Thank you @omarfsosa.
The difference in my setup is that new patients do have observed data that I want to take into account (i.e. to infer their random effects, the fixed effects being somehow excluded from new inference) so I don’t want to just return a population-level prediction.

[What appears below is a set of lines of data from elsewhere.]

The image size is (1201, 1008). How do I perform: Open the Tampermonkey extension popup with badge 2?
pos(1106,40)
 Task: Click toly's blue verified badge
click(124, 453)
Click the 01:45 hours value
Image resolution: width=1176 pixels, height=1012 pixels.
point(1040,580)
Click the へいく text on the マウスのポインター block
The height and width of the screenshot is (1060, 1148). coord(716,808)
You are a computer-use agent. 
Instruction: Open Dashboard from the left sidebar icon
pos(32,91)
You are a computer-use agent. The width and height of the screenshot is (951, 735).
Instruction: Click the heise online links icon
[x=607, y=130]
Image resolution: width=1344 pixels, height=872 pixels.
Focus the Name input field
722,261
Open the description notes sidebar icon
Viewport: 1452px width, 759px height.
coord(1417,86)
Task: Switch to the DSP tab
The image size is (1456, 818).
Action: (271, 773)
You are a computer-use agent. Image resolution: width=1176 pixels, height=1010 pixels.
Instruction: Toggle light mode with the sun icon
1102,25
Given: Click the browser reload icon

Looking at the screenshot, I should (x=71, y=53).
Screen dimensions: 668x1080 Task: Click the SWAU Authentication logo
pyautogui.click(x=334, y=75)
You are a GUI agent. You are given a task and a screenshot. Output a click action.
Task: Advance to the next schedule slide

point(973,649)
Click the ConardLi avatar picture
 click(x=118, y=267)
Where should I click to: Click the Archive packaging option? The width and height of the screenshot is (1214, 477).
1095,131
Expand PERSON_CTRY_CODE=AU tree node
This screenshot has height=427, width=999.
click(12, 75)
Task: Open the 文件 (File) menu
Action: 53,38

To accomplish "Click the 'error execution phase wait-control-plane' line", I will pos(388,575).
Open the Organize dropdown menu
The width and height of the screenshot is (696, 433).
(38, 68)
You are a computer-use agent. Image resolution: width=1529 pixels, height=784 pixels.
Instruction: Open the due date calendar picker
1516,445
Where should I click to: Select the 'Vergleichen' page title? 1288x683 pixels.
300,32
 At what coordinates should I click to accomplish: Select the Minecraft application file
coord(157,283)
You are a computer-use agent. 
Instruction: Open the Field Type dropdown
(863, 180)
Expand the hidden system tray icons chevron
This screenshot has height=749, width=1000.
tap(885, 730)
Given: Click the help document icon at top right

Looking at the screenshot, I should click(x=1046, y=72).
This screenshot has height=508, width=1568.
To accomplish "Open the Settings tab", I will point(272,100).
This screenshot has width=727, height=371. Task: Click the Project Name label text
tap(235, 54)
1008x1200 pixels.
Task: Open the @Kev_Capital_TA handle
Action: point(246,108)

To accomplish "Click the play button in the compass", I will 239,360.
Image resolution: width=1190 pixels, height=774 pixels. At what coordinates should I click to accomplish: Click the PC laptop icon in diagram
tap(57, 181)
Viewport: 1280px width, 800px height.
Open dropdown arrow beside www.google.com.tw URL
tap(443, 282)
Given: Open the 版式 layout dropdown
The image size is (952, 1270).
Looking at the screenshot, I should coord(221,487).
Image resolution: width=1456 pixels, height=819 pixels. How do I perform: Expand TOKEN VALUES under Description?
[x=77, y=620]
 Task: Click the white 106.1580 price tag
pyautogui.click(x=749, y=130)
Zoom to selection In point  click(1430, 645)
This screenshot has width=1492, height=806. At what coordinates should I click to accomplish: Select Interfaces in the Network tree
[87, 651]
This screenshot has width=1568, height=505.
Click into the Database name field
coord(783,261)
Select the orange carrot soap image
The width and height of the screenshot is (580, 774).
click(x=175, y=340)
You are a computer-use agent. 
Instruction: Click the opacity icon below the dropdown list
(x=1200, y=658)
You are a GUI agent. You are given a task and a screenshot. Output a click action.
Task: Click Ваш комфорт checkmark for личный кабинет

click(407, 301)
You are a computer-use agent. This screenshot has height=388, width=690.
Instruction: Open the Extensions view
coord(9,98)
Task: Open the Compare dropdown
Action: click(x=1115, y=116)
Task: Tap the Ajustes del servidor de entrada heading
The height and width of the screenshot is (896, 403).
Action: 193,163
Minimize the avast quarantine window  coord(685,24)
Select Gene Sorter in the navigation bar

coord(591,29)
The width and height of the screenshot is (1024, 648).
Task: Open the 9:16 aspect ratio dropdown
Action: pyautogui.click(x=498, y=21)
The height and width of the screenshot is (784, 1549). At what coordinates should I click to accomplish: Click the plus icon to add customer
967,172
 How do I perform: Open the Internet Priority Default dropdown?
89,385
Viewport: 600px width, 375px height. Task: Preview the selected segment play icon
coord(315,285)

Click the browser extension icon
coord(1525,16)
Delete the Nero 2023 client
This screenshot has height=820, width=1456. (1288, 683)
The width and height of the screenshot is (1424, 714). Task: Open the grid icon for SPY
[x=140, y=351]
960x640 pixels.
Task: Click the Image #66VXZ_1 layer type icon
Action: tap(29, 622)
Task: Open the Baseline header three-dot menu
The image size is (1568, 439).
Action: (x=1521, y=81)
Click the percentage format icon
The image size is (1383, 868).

Thanks to @fehiepsi I now understood:

  • how to force my fixed effects to some point estimates (e.g. mean or mode from training inference posterior distribution) for following inferences on new patients with block + condition
  • that I could replace my initial priors on fixed effects (= used during training inference) with posterior distributions obtained after training inference:
    • but in turn I still don’t understand how I could freeze these sites / exclude them from next inferences so that only random effects are inferred

I see. So perhaps you want to use something like numpyro.handlers.do and create a sort of “intervened” model? I’m not convinced there’s an easy way of achieving what you’re trying to do here without writing a new model altogether. I think that strictly speaking the data on the new patient will affect the posterior distribution of the rest of the population (only a little cause you have a lot of patients, but still) so inferences should all be considered simultaneously. Inferring the effects of the new patient only feels like a different model to me. Definitely interested in hearing if you find a solution to this :slight_smile:

I guess you want to perform inference for p(y) (y is a random effect) given the density p(x, y) (x is a fixed effect), by marginalizing out the x variable. I’m not sure what is an easy way to perform such marginalization (maybe using funsor here? I don’t know). One way is to approximate it by \sum_{i=0}^{n-1} p(x_i)p(y|x_i) - you’ll need to create an auxiliary categorical variable over {0,..., n-1} (with probs parameter is equal to p(x_i)), some sort of:

def model():
    c = sample("c", Categorical(p_x))
    x_i = x[c]
    # use the original modeling code here
    # with x=x_i rather than a sample site
    sample("y", p(y|x_i))

If you assume that x and y are independent (mean-field approximation). You can use HMCGibbs wherein the gibbs_fn, you can just simply draw a sample for your fixed effects.

Disclaim: Please justify the above suggestions both theoretically and empirically.